§ DATA TO USE:

* * *

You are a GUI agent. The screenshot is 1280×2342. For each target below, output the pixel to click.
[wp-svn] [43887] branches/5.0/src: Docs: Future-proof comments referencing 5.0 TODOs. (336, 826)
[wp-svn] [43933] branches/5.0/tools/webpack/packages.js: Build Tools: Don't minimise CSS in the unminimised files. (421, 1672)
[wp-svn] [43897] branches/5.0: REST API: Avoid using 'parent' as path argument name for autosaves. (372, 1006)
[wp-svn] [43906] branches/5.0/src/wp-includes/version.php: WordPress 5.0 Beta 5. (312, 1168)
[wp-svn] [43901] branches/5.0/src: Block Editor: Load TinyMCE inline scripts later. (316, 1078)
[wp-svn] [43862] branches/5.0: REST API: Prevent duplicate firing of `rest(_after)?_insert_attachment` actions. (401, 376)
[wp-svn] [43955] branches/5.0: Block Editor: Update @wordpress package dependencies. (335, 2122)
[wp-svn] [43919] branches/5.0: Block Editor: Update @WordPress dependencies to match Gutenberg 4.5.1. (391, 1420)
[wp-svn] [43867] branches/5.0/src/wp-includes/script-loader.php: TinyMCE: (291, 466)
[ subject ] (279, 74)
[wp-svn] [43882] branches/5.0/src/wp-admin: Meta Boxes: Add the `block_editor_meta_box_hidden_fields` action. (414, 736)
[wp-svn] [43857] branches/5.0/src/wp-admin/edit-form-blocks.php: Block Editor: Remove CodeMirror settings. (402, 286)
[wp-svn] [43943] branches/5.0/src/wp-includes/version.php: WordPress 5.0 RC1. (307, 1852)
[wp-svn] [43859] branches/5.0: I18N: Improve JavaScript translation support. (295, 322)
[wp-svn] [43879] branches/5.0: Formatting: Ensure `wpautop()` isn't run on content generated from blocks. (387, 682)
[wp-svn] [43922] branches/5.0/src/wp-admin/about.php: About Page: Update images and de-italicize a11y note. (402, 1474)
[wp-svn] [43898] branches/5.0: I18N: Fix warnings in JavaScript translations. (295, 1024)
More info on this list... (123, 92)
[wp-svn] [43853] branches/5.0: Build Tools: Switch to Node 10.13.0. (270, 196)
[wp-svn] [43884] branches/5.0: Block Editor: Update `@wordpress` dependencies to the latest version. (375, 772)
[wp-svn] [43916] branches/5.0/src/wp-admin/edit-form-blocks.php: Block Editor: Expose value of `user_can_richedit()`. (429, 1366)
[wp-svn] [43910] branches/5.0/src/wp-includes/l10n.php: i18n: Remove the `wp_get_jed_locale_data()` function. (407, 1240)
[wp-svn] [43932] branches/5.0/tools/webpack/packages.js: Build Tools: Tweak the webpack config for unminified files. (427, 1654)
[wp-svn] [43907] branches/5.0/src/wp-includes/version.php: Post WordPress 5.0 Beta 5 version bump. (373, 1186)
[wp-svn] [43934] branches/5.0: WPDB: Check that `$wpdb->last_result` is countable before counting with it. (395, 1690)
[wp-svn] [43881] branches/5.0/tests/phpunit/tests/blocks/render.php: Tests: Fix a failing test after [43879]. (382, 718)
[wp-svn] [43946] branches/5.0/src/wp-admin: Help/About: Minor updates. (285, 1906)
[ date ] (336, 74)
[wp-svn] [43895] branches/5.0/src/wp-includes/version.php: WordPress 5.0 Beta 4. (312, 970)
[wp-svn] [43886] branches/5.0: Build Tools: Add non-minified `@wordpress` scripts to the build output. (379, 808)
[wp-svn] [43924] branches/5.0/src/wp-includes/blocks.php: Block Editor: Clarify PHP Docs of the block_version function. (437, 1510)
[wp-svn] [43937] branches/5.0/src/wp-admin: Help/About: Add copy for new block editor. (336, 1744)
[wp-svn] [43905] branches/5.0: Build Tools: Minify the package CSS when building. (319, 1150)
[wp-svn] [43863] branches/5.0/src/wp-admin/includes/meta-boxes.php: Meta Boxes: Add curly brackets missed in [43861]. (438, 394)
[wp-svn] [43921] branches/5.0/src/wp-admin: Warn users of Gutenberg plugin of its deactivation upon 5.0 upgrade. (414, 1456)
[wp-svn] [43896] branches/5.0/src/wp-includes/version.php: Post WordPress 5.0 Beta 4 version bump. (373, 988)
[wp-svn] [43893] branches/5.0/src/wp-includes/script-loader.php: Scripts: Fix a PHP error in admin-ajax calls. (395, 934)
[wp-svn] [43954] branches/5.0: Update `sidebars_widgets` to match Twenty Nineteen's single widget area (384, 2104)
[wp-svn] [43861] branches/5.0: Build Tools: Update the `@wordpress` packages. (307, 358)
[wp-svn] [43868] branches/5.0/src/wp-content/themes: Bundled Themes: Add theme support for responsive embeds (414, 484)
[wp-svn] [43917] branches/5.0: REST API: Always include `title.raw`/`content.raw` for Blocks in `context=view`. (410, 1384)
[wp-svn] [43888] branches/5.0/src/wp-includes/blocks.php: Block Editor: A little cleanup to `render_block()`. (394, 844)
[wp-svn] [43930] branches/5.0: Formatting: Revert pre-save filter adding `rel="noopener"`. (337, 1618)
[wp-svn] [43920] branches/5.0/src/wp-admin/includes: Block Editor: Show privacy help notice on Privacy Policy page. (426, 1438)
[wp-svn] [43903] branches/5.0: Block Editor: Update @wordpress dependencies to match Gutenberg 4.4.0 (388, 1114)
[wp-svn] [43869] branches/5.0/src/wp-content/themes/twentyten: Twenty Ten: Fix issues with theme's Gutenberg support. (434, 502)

* * *

§ AIM OF THE EXERCISE: From the first line to the last, write out the listing exactly.

§ TASK RESPONSE:
You are a GUI agent. The screenshot is 1280×2342. For each target below, output the pixel to click.
[wp-svn] [43887] branches/5.0/src: Docs: Future-proof comments referencing 5.0 TODOs. (336, 826)
[wp-svn] [43933] branches/5.0/tools/webpack/packages.js: Build Tools: Don't minimise CSS in the unminimised files. (421, 1672)
[wp-svn] [43897] branches/5.0: REST API: Avoid using 'parent' as path argument name for autosaves. (372, 1006)
[wp-svn] [43906] branches/5.0/src/wp-includes/version.php: WordPress 5.0 Beta 5. (312, 1168)
[wp-svn] [43901] branches/5.0/src: Block Editor: Load TinyMCE inline scripts later. (316, 1078)
[wp-svn] [43862] branches/5.0: REST API: Prevent duplicate firing of `rest(_after)?_insert_attachment` actions. (401, 376)
[wp-svn] [43955] branches/5.0: Block Editor: Update @wordpress package dependencies. (335, 2122)
[wp-svn] [43919] branches/5.0: Block Editor: Update @WordPress dependencies to match Gutenberg 4.5.1. (391, 1420)
[wp-svn] [43867] branches/5.0/src/wp-includes/script-loader.php: TinyMCE: (291, 466)
[ subject ] (279, 74)
[wp-svn] [43882] branches/5.0/src/wp-admin: Meta Boxes: Add the `block_editor_meta_box_hidden_fields` action. (414, 736)
[wp-svn] [43857] branches/5.0/src/wp-admin/edit-form-blocks.php: Block Editor: Remove CodeMirror settings. (402, 286)
[wp-svn] [43943] branches/5.0/src/wp-includes/version.php: WordPress 5.0 RC1. (307, 1852)
[wp-svn] [43859] branches/5.0: I18N: Improve JavaScript translation support. (295, 322)
[wp-svn] [43879] branches/5.0: Formatting: Ensure `wpautop()` isn't run on content generated from blocks. (387, 682)
[wp-svn] [43922] branches/5.0/src/wp-admin/about.php: About Page: Update images and de-italicize a11y note. (402, 1474)
[wp-svn] [43898] branches/5.0: I18N: Fix warnings in JavaScript translations. (295, 1024)
More info on this list... (123, 92)
[wp-svn] [43853] branches/5.0: Build Tools: Switch to Node 10.13.0. (270, 196)
[wp-svn] [43884] branches/5.0: Block Editor: Update `@wordpress` dependencies to the latest version. (375, 772)
[wp-svn] [43916] branches/5.0/src/wp-admin/edit-form-blocks.php: Block Editor: Expose value of `user_can_richedit()`. (429, 1366)
[wp-svn] [43910] branches/5.0/src/wp-includes/l10n.php: i18n: Remove the `wp_get_jed_locale_data()` function. (407, 1240)
[wp-svn] [43932] branches/5.0/tools/webpack/packages.js: Build Tools: Tweak the webpack config for unminified files. (427, 1654)
[wp-svn] [43907] branches/5.0/src/wp-includes/version.php: Post WordPress 5.0 Beta 5 version bump. (373, 1186)
[wp-svn] [43934] branches/5.0: WPDB: Check that `$wpdb->last_result` is countable before counting with it. (395, 1690)
[wp-svn] [43881] branches/5.0/tests/phpunit/tests/blocks/render.php: Tests: Fix a failing test after [43879]. (382, 718)
[wp-svn] [43946] branches/5.0/src/wp-admin: Help/About: Minor updates. (285, 1906)
[ date ] (336, 74)
[wp-svn] [43895] branches/5.0/src/wp-includes/version.php: WordPress 5.0 Beta 4. (312, 970)
[wp-svn] [43886] branches/5.0: Build Tools: Add non-minified `@wordpress` scripts to the build output. (379, 808)
[wp-svn] [43924] branches/5.0/src/wp-includes/blocks.php: Block Editor: Clarify PHP Docs of the block_version function. (437, 1510)
[wp-svn] [43937] branches/5.0/src/wp-admin: Help/About: Add copy for new block editor. (336, 1744)
[wp-svn] [43905] branches/5.0: Build Tools: Minify the package CSS when building. (319, 1150)
[wp-svn] [43863] branches/5.0/src/wp-admin/includes/meta-boxes.php: Meta Boxes: Add curly brackets missed in [43861]. (438, 394)
[wp-svn] [43921] branches/5.0/src/wp-admin: Warn users of Gutenberg plugin of its deactivation upon 5.0 upgrade. (414, 1456)
[wp-svn] [43896] branches/5.0/src/wp-includes/version.php: Post WordPress 5.0 Beta 4 version bump. (373, 988)
[wp-svn] [43893] branches/5.0/src/wp-includes/script-loader.php: Scripts: Fix a PHP error in admin-ajax calls. (395, 934)
[wp-svn] [43954] branches/5.0: Update `sidebars_widgets` to match Twenty Nineteen's single widget area (384, 2104)
[wp-svn] [43861] branches/5.0: Build Tools: Update the `@wordpress` packages. (307, 358)
[wp-svn] [43868] branches/5.0/src/wp-content/themes: Bundled Themes: Add theme support for responsive embeds (414, 484)
[wp-svn] [43917] branches/5.0: REST API: Always include `title.raw`/`content.raw` for Blocks in `context=view`. (410, 1384)
[wp-svn] [43888] branches/5.0/src/wp-includes/blocks.php: Block Editor: A little cleanup to `render_block()`. (394, 844)
[wp-svn] [43930] branches/5.0: Formatting: Revert pre-save filter adding `rel="noopener"`. (337, 1618)
[wp-svn] [43920] branches/5.0/src/wp-admin/includes: Block Editor: Show privacy help notice on Privacy Policy page. (426, 1438)
[wp-svn] [43903] branches/5.0: Block Editor: Update @wordpress dependencies to match Gutenberg 4.4.0 (388, 1114)
[wp-svn] [43869] branches/5.0/src/wp-content/themes/twentyten: Twenty Ten: Fix issues with theme's Gutenberg support. (434, 502)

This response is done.